Some may dismiss OFAC’s recent announcement last week that it issued a Finding of Violation to MidFirst Bank for violations of the Weapons of Mass Destruction Proliferators sanctions regulations as insignificant because OFAC did not impose any civil monetary penalties, and most of us have been focused on the Russian sanctions program. But OFAC only issues a Finding of Violation under 31 C.F.R. § 510.705 when it “considers it important to document the occurrence of a violation; and … concludes that an administrative response is warranted ….” OFAC issued this Finding of Violation to send an important message to all financial institutions (and we believe, to all U.S. Persons) that: (1) companies must implement sanctions screening tools that are sufficient to address exposure to sanctions risks; and (2) now means now.

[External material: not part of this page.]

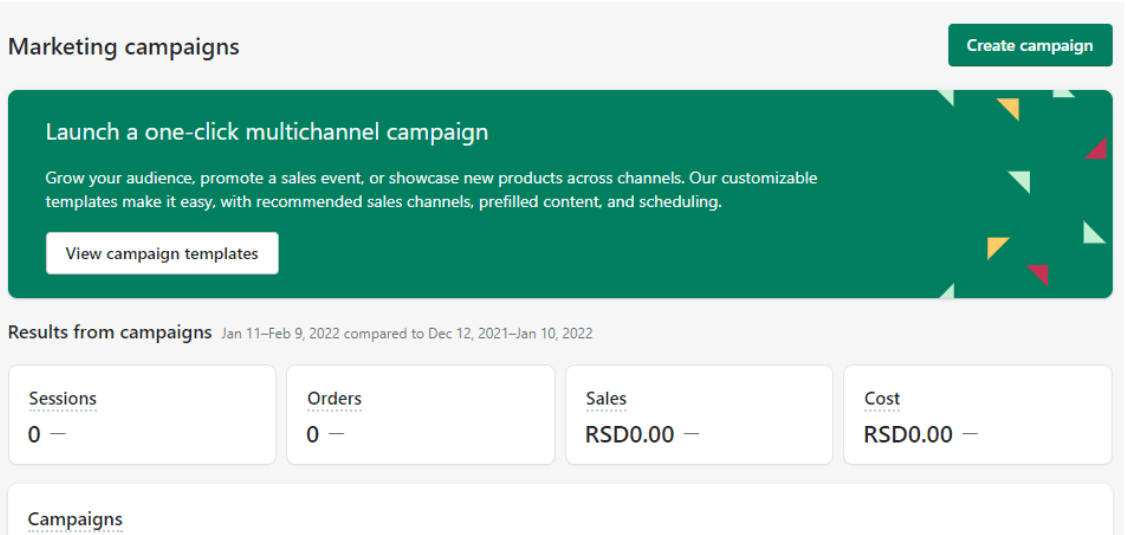Viewport: 1126px width, 535px height.
Task: Open View campaign templates
Action: 162,253
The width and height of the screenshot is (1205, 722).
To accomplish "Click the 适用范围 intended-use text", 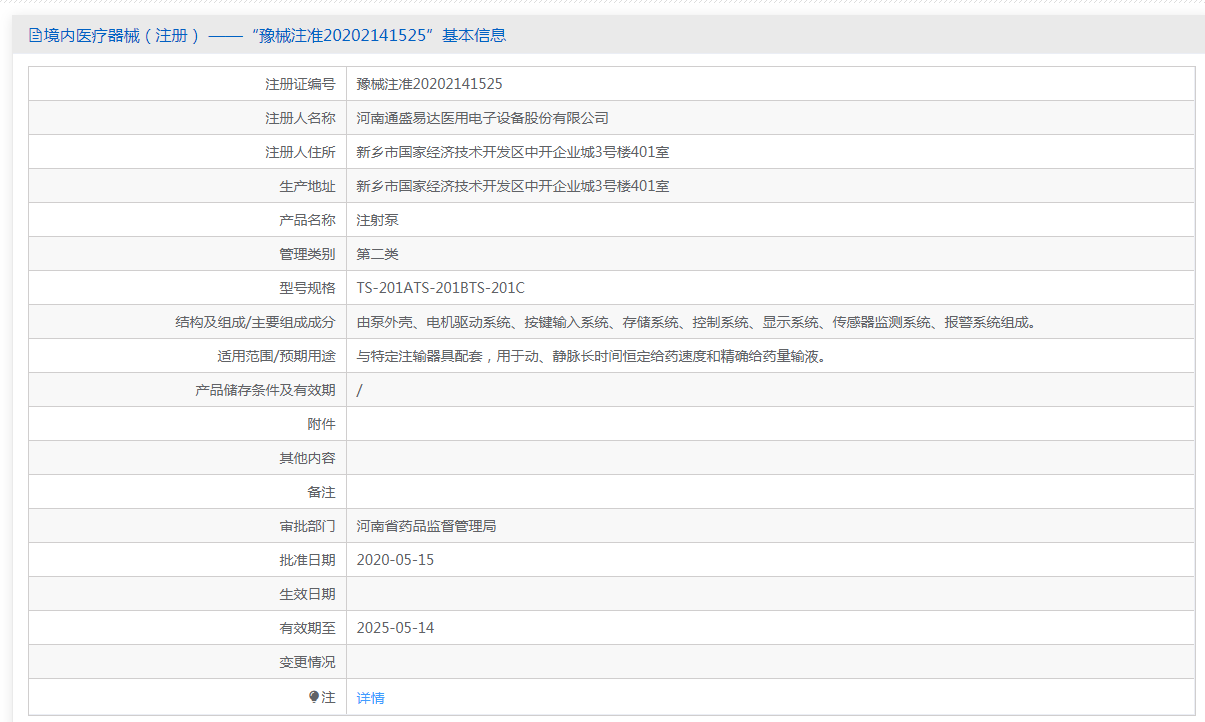I will click(x=593, y=356).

OFAC’s July 21, 2022 Enforcement Release explains that MidFirst maintained accounts for and processed 34 payments on behalf of two individuals added to OFAC’s List of Specially Designated Nationals and Blocked Persons (the “SDN List”) for 14 days post-designation. The violations stemmed from MidFirst’s misunderstanding of the frequency of its vendor’s screening of new names added to the SDN List against its existing customer base. “Ninety-eight percent of the value of the post-designation transactions occurred within six hours of designation.” While the immediacy was a “mitigating factor,” the transactions still constituted violations.
According to the Enforcement Release, MidFirst engaged a vendor to provide periodic screening of MidFirst’s customers against the SDN List, but the vendor only screened MidFirst’s entire existing customer base once a month. MidFirst mistakenly believed that the vendor screened on a daily basis. Accordingly, MidFirst did not discover the violations until the vendor generated its monthly report two weeks after the customers were added to the SDN List. MidFirst also maintained its own process to screen existing customers, but it, too, only screened existing customers on a monthly basis.
OFAC found as one of the “aggregating factors,” that “[b]y allowing the accounts to operate for two weeks post-designation, there was harm to the objectives of the sanctions program, and potential for significant harm as it could have aided asset flight.” Thus, although the fact that the overwhelming majority of the value associated with the violations related to transactions that took place within hours of designation,” was a mitigating factor, the message is clear. OFAC expects U.S. Persons to comply with sanctions regulations, in this instance to block the property and interests of SDNs, within hours of designation.
OFAC reaffirmed its view that there is no “one-size-fits all” approach to sanctions screening, and that the frequency of sanctions screening may vary based on risk tolerance and risk profile. But it is hard to read the Enforcement Release any other way than daily screening is required to ensure prompt compliance. OFAC’s decision may have been very different (and likely would have included monetary penalties) if the value of the transactions were greater and the SDNs were able to access and transfer more money out of the country despite the timing of the violation.